Code intelligence MCP server — turns your repos into a self-learning knowledge graph for Claude Code

Downloads

539

Readme

hyphae

Code intelligence for Claude Code — your codebase as a self-learning knowledge graph.

Hyphae indexes your repos and wires three tools directly into Claude Code's context: semantic symbol search, deep structural context, and blast-radius analysis for refactors. The graph learns from how you use it, improving confidence scores over time.

Languages: TypeScript · JavaScript · Python · Go · Rust


Why "hyphae"?

In nature, hyphae are the thread-like filaments that form the mycelium of a fungus — a vast, invisible network that spreads through soil, connects trees and plants, and transfers nutrients and signals across an entire ecosystem. The mycelium doesn't just link things; it learns which pathways matter and strengthens them over time.

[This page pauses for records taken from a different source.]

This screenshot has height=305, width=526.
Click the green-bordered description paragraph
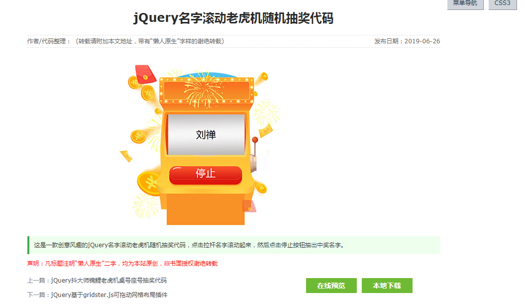click(234, 245)
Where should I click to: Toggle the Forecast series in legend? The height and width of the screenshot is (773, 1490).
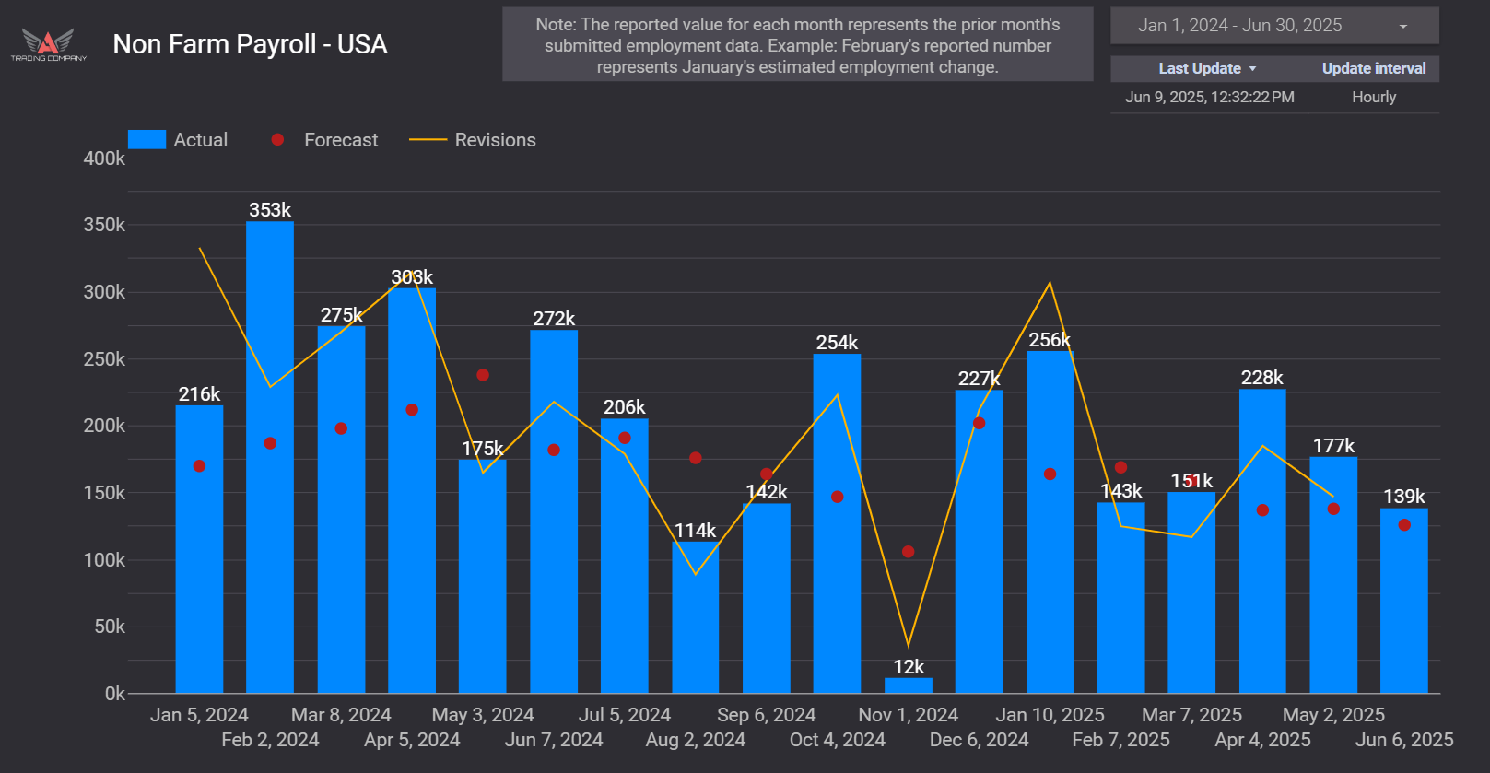click(x=340, y=140)
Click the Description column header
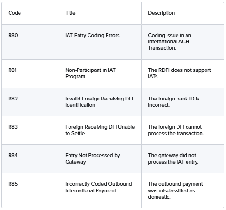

This project works the same way. It spreads through your codebase, maps every symbol and relationship into a living knowledge graph, and quietly transfers that context to Claude whenever you need it. The more you use it, the more it learns — strengthening edges that lead to real answers and fading out noise.

Like mycelium: invisible infrastructure, working beneath the surface, making the whole ecosystem smarter.


Install

npm install -g hyphae-intel
hyphae setup ~/projects        # register MCP + index every git repo under ~/projects

Restart Claude Code. That's it — hyphae is active in every session.


What you can ask Claude once it's running

Hyphae adds three tools to Claude's context. You don't invoke them directly — Claude uses them automatically when answering your questions.

Find anything

"Where is authentication handled?" "Find the rate limiter" "Show me everything related to payment processing"

The query tool searches by meaning, not just name. It embeds your question and matches it against every symbol in the graph using cosine similarity, falling back to name-based search when needed.

Understand a symbol completely

"How does UserService work? What calls it, what does it call, what does it extend?" "Show me the full context for the Indexer class"

The context tool returns every incoming and outgoing edge for a symbol — callers, callees, imports, inheritance, interface implementations — grouped by relationship type.

UserService
  ← IMPORTS  : AuthProvider, DatabasePool
  ← CALLS    : UserService (from AuthMiddleware, UserController ×3)
  → CALLS    : DatabasePool.query, Logger.info, CacheService.get
  → EXTENDS  : BaseService
  → IMPLEMENTS: IUserService

Know what breaks before you touch it

"If I change the signature of parseConfig, what else will break?" "What's the blast radius of renaming DatabasePool?" "Show me everything upstream of the payment webhook handler"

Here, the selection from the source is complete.